Dimitri estaba tan guapo como siempre, llevaba su chaqueta de cuero, unos pantalones vaqueros oscuros y una camiseta negra, y por supuesto llevaba su pelo recogido en una coleta de cuero. Le miré a los ojos y me encontré con los suyos, y nos dijimos todo lo que no podíamos decirnos en voz alta en esos momentos. Vi de reojo que Lissa y Christian ya se habían alcanzado y que se estaban dando un beso, yo me quede a unos pasos de Lissa y Dimitri a unos pasos de Christian y le mire con pena, el me sonrió, con una de esas sonrisas que siempre me quitaban la respiración y que nunca me esperaba y no pude evitar sonreírle también.

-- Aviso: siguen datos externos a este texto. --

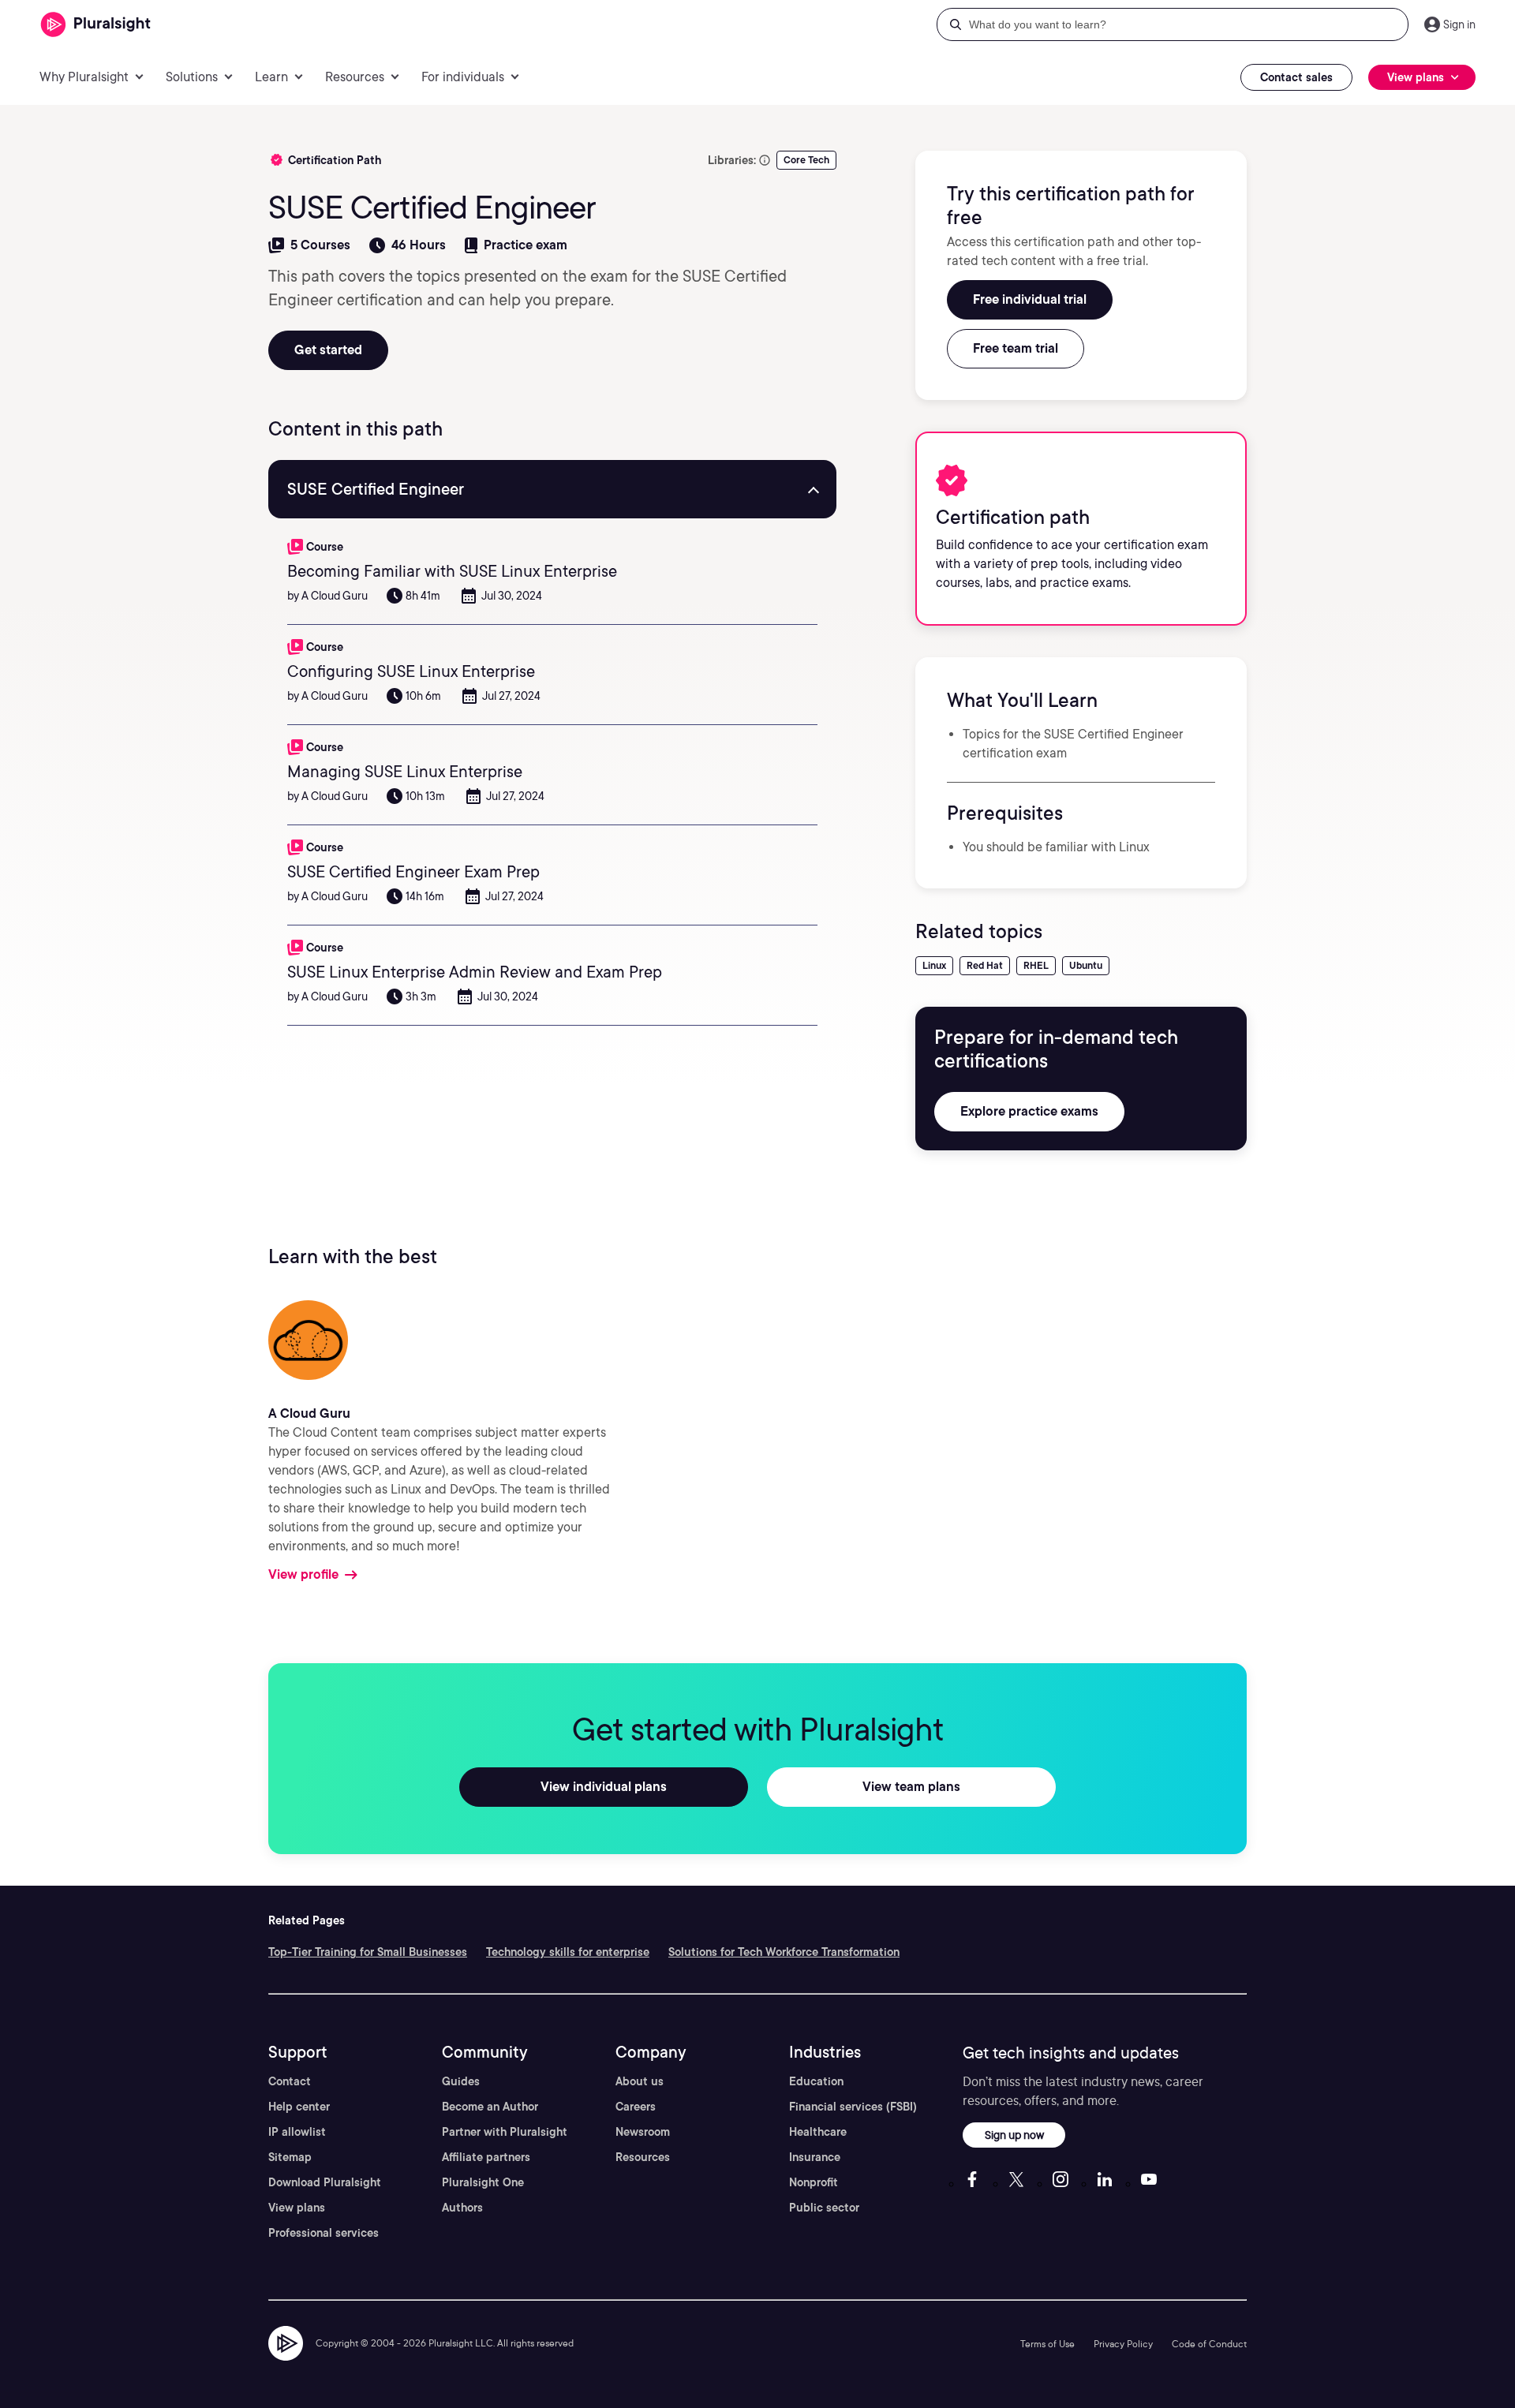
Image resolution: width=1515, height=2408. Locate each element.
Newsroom (642, 2132)
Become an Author (490, 2106)
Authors (462, 2207)
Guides (461, 2081)
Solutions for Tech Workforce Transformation (784, 1952)
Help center (299, 2106)
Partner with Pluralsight (504, 2132)
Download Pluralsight (324, 2182)
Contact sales (1296, 77)
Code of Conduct (1209, 2343)
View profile (303, 1574)
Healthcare (818, 2132)
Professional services (323, 2233)
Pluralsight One (483, 2182)
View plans (296, 2207)
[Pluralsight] (95, 25)
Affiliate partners (486, 2157)
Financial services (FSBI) (853, 2106)
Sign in (1459, 24)
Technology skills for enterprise (567, 1952)
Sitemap (290, 2157)
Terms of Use (1047, 2343)
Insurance (814, 2157)
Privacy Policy (1123, 2343)
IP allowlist (297, 2132)
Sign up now (1014, 2134)
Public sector (824, 2207)
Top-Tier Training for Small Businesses (367, 1952)
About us (639, 2081)
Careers (635, 2106)
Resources (642, 2157)
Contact (289, 2081)
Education (816, 2081)
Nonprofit (813, 2182)
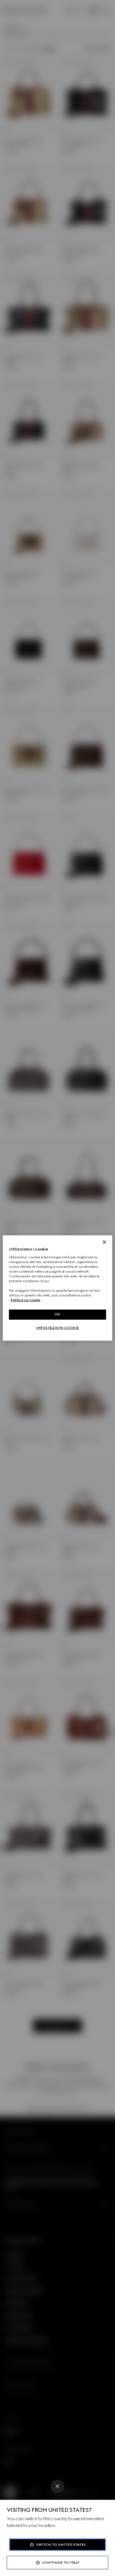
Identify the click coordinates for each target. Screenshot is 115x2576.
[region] (57, 1288)
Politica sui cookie (25, 1300)
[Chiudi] (104, 1242)
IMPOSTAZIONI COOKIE (57, 1328)
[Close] (57, 2486)
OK (57, 1314)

Note que Eddie se puso a mi lado y saludo con un movimiento de cabeza a Dimitri y luego me miro a mi.
-Puedo cubrirlos a los dos durante un minuto sin ningún problema, estamos a plena luz del día Rose- Me dijo en un susurro, yo me lo plantee un segundo, no era correcto y estábamos bajo la supervisión de muchos guardianes pero yo llevaba demasiado tiempo sin verle y corrí hacia el.
Dimitri se sorprendió un poco al principio, no corrió hacia mi sino que abrió los brazos para cogerme en el momento el que yo saltaba hacia el.
Le abracé con todas mis fuerzas y apoye mi cabeza contra su hombro mientras mis pies no tocaban el suelo y notaba como él me intentaba acercar lo más posible.
-Te he echado de menos camarada- le susurre al oído.
-Y yo a ti mi Roza-dijo dándole un beso a mi cabeza.